What to do
Find every line below with "agent" in it and give only how many there are.

Provided entries
▼

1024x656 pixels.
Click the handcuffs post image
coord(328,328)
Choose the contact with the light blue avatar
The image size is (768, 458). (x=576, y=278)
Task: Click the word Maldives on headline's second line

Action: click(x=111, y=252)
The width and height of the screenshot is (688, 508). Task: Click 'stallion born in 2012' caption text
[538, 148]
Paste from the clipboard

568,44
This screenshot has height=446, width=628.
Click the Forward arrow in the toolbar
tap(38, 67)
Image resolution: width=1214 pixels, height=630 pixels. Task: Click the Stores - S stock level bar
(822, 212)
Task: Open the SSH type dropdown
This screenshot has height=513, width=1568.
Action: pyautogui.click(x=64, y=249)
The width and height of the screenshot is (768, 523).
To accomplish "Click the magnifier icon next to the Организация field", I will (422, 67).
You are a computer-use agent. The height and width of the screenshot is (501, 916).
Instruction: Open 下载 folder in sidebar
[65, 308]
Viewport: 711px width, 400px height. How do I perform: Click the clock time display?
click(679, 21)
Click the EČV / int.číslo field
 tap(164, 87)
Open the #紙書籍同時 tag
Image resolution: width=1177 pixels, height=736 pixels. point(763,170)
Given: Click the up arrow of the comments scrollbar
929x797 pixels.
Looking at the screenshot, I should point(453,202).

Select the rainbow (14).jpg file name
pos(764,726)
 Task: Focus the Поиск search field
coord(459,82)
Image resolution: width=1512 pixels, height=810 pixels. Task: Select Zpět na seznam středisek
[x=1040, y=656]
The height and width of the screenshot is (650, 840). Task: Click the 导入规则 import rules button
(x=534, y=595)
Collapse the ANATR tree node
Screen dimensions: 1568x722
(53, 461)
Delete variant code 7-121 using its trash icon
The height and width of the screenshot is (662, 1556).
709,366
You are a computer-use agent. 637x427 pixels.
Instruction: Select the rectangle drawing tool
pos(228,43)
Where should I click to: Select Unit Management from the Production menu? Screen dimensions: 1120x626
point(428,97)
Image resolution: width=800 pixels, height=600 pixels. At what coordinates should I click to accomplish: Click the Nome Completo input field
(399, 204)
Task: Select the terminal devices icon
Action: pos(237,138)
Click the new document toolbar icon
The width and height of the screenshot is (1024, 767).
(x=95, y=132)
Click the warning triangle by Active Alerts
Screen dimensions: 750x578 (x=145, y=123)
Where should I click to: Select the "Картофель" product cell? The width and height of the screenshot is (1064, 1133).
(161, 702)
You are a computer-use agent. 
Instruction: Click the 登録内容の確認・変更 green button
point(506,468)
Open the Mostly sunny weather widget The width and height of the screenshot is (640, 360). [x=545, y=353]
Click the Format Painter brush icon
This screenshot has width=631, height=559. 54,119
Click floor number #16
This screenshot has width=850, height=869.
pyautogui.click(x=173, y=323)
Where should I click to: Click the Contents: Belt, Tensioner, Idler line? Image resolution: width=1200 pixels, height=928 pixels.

▲

Result of this exercise
3